Applying the Supreme Court’s recent holding in Loper Bright Enterprises v. Raimondo, 144 S. Ct. 2244 follow an executive agency’s guidance (whether in a regulation or elsewhere) if it contradicted the statutory text, and that it was only allowed to follow the best interpretation of the statute, not merely a permissible interpretation of it. In this case, the court found that the IRS’s interpretation contradicted the statutory text and that not only the best, but also the unambiguous, reading of the provisions at issue permitted Varian’s deduction of the Sec. 78 dividend under Sec. 245A due to the effective date mismatch.
Sec. 245A(d) limits on foreign tax credits: Sec. 245A(d)(1) provides that a foreign tax credit is allowed “for any taxes paid or accrued (or treated as paid or accrued) with respect to any dividend for which a deduction is allowed under this section.” Accordingly, the IRS argued that if the Tax Court allowed Varian to deduct its Sec. 78 dividend under Sec. 245A, the company was required by Sec. 245A(d)(1) to reduce its foreign tax credits by the amount of its deemed paid foreign tax that was attributable to the foreign earnings reflected in its Sec. 78 dividend.

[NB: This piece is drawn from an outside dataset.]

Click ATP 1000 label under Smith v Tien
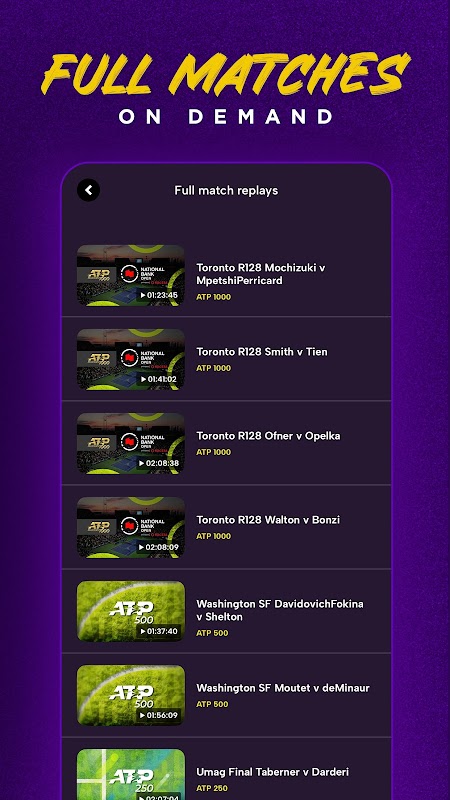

In response, Varian argued that Sec. 245A(d)(1) should be read as limiting foreign tax credits only for “taxes paid or accrued (or treated as paid or accrued) on any dividend.” Thus, Sec. 245A(d) was irrelevant to the company’s Sec. 78 dividend.
The Tax Court agreed with the IRS, concluding that Varian had misconstrued the meaning of the phrase “with respect to” in Sec. 245A(d)(1). The court found that the ordinary meaning of the phrase “with respect to” is “concerning” or “relating to.” Applying this meaning to “with respect to” in Sec. 245A(d)(1), the court determined, limits foreign tax credits so far as the deemed paid foreign taxes for which a taxpayer claims credits relate to the dividends for which a taxpayer claims a deduction.
The court found that Varian’s deemed paid foreign taxes “undoubtedly” related to its Sec. 78 dividend. A Sec.78 dividend, the court explained, is the share of a foreign corporation’s earnings that were paid out to a foreign country as tax and therefore never repatriated (or attributed) to the domestic corporation. By claiming foreign tax credits for those taxes and including a Sec. 78 dividend in income, a domestic corporation such as Varian is considered to have received all the foreign corporation’s foreign earnings and directly paid the tax on those earnings.
Therefore, for purposes of Sec. 245A(d)(1), the court held that the foreign taxes Varian was treated as paying were “with respect to” its Sec. 78 dividend. Consequently, the company was required to reduce the foreign tax credits it claimed in 2018 to the extent that they were attributable to deemed paid foreign taxes from foreign earnings reflected in the amounts it properly treated as a dividend under Sec. 78 and deducted under Sec. 245A.
Reflections
That Congress did not intend the result created by the effective date mismatch between the amendments to Sec. 78 and new Sec. 245A is evidenced by the fact that in January 2019, Rep. Kevin Brady, R-Texas, the chairman of the House Ways and Means Committee, released a discussion draft addressing various “technical and clerical corrections” related to the TCJA, which included a proposed fix for the effective date mismatch. However, Congress never acted on the proposal, and, citing the Supreme Court in Alexander v. Sandoval, 532 U.S. 275, 292–93 (2001), the Tax Court did not draw an inference from the congressional inaction.